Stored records
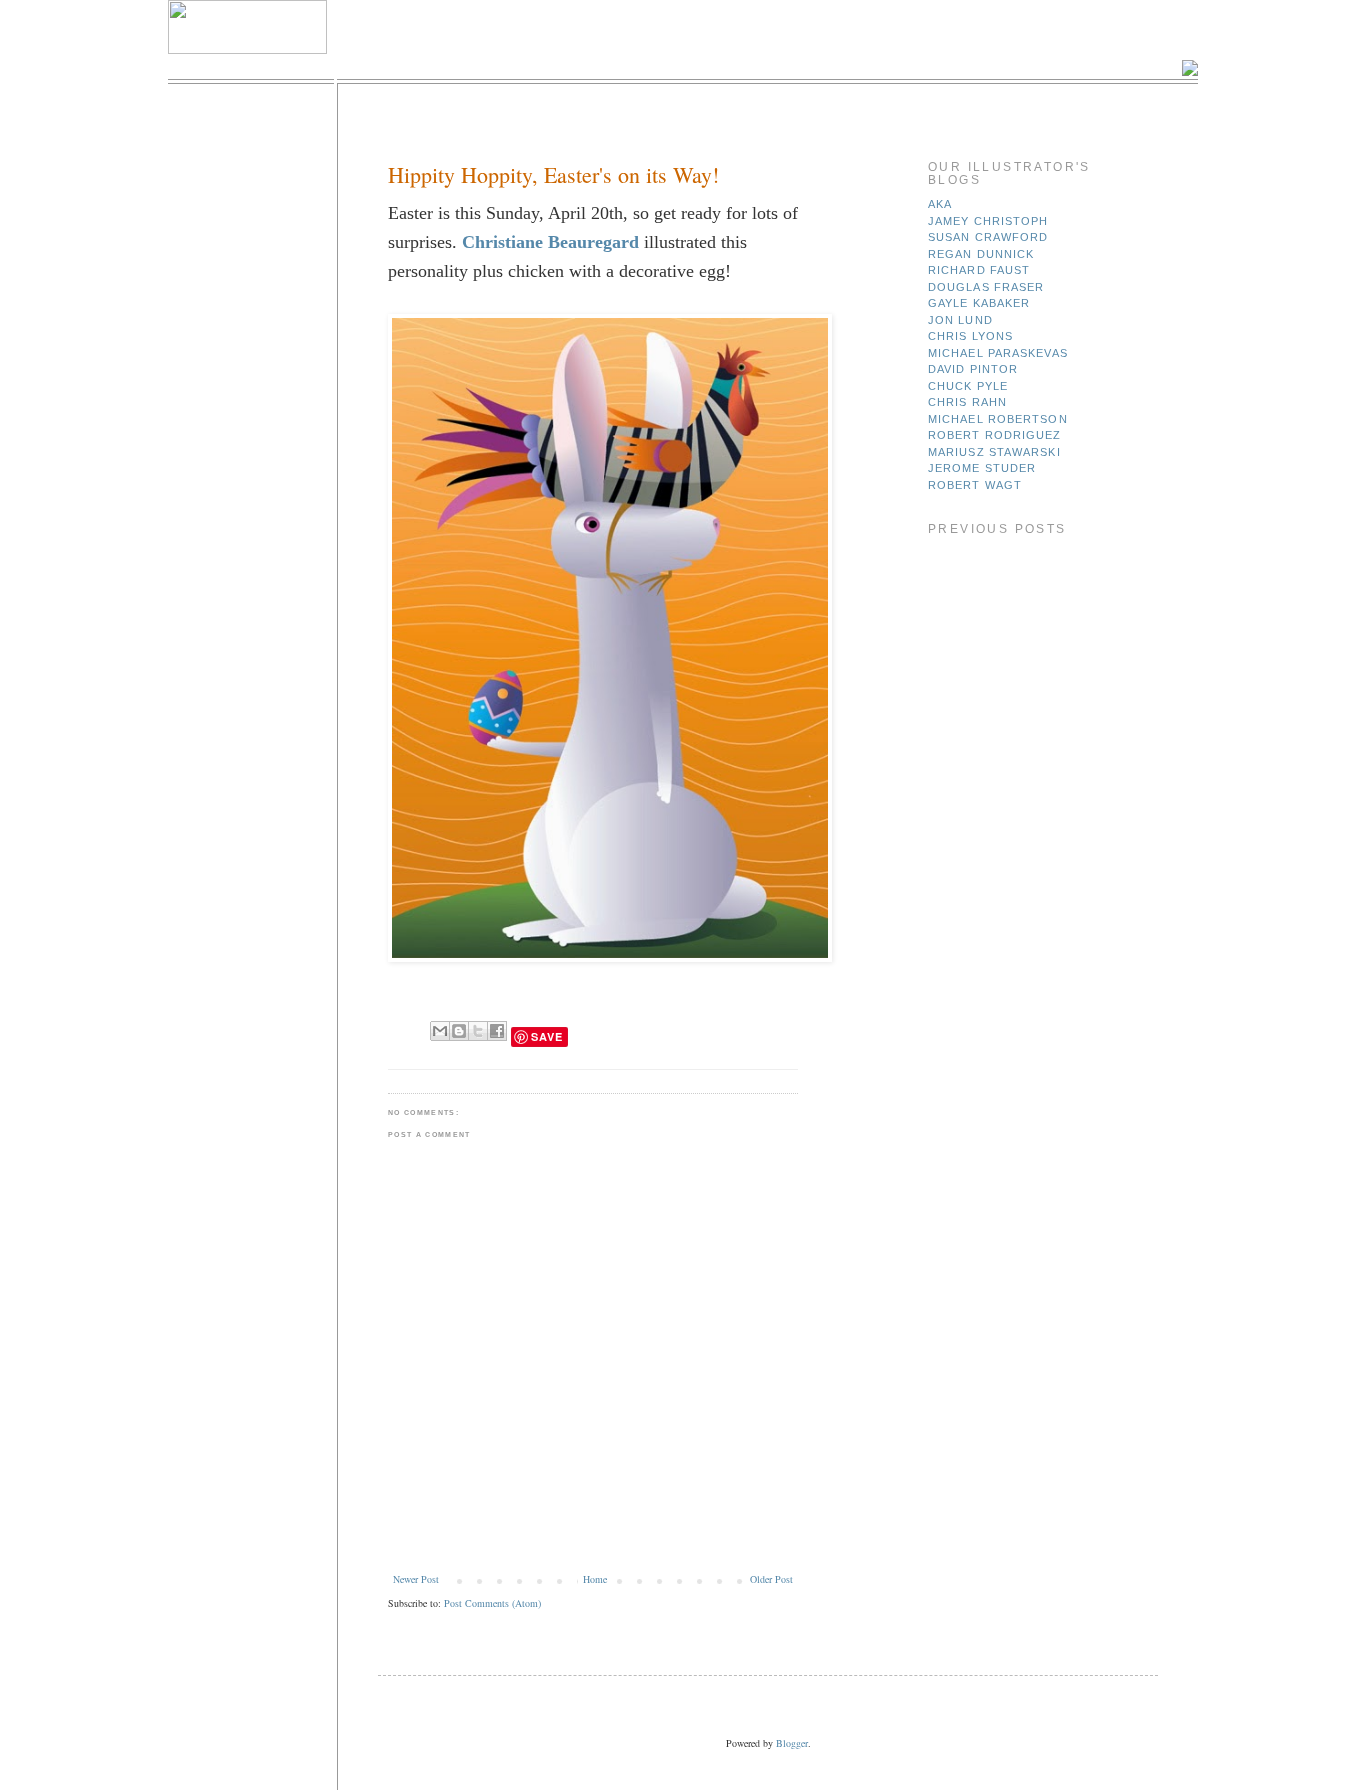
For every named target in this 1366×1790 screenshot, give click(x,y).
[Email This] (440, 1031)
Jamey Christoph (988, 221)
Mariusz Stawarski (994, 452)
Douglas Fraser (986, 287)
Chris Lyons (970, 336)
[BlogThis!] (459, 1031)
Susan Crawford (988, 237)
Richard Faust (979, 270)
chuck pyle (968, 386)
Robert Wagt (975, 485)
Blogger (792, 1743)
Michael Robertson (998, 419)
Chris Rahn (967, 402)
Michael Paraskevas (998, 353)
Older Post (771, 1579)
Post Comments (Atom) (492, 1603)
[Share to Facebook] (497, 1031)
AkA (940, 204)
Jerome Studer (982, 468)
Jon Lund (960, 320)
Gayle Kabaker (979, 303)
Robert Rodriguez (995, 435)
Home (595, 1579)
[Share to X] (478, 1031)
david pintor (973, 369)
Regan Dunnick (981, 254)
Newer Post (416, 1579)
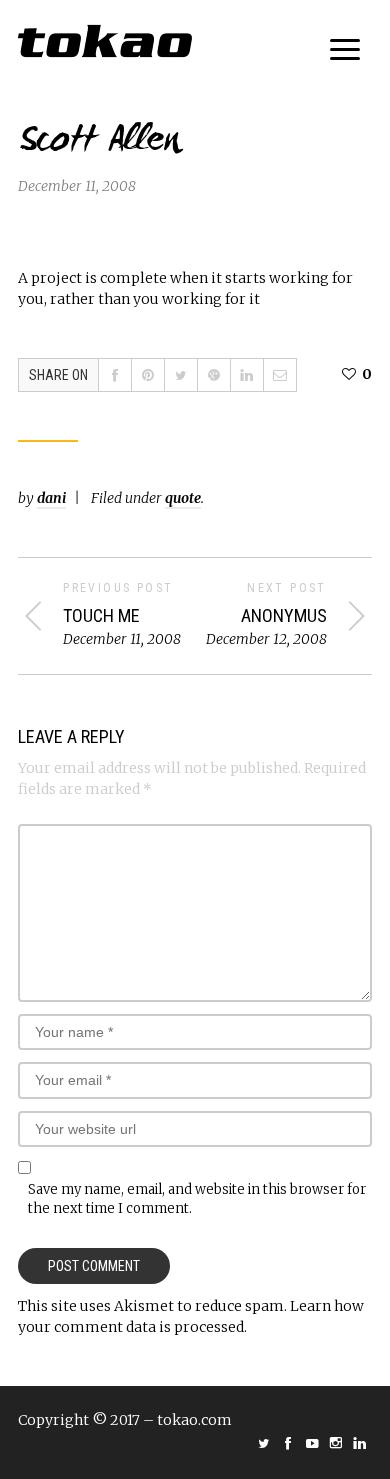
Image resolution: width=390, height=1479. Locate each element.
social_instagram (336, 1443)
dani (51, 498)
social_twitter (264, 1443)
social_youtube (312, 1443)
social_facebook (288, 1443)
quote (183, 498)
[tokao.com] (105, 41)
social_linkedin (360, 1443)
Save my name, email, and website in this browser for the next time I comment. (197, 1199)
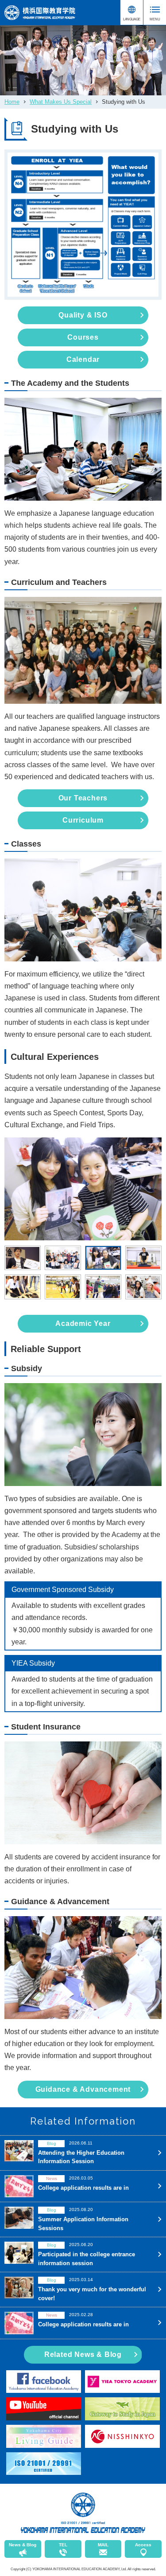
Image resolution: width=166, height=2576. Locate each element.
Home (11, 101)
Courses (83, 337)
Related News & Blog (83, 2354)
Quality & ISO (82, 315)
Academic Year (82, 1323)
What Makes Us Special (61, 101)
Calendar (83, 359)
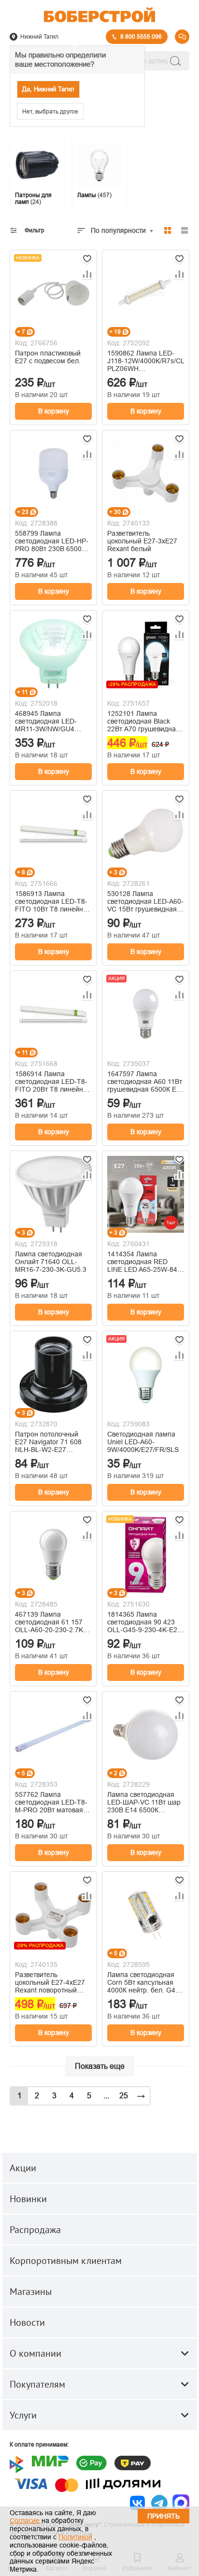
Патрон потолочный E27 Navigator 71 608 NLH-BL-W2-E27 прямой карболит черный (48, 1441)
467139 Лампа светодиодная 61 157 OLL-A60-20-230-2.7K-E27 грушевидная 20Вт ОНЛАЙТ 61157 (51, 1622)
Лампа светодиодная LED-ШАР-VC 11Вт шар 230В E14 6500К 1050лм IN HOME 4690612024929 (144, 1802)
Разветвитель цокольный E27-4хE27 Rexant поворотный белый (50, 1982)
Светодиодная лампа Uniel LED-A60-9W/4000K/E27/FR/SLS (143, 1441)
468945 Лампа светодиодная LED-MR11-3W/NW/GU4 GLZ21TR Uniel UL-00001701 (46, 721)
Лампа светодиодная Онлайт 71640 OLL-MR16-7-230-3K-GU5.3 (50, 1261)
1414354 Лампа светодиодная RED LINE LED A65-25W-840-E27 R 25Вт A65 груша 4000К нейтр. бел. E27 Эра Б (145, 1261)
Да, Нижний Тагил (48, 89)
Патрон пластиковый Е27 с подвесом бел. (48, 357)
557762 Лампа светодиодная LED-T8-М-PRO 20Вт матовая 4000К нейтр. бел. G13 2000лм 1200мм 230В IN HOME (51, 1802)
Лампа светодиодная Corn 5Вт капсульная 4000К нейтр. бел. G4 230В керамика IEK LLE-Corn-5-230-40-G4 (145, 1982)
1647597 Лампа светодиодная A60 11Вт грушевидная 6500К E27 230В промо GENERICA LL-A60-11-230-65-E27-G (145, 1081)
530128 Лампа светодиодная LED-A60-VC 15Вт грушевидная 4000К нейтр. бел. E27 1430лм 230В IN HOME (145, 901)
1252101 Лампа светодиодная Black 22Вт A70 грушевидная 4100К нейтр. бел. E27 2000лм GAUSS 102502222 (143, 721)
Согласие (25, 2520)
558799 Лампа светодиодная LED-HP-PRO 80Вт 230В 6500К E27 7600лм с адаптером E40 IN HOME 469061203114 (51, 541)
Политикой (75, 2537)
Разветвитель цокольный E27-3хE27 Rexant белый (142, 541)
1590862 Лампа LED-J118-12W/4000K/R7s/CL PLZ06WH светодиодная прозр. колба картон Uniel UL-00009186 (145, 360)
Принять (163, 2516)
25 (123, 2096)
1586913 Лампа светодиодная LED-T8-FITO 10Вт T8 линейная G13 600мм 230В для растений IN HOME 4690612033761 (53, 901)
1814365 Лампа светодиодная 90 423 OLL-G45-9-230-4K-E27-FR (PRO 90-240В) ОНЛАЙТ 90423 (145, 1622)
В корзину (53, 411)
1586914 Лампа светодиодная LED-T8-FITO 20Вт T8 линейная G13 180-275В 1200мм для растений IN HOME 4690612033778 (53, 1081)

▶ [Task statement] Please filter the entries for the word "растений" and copy the lines that have it.

▶ [Answer section]
1586913 Лампа светодиодная LED-T8-FITO 10Вт T8 линейная G13 600мм 230В для растений IN HOME 4690612033761 (53, 901)
1586914 Лампа светодиодная LED-T8-FITO 20Вт T8 линейная G13 180-275В 1200мм для растений IN HOME 4690612033778 (53, 1081)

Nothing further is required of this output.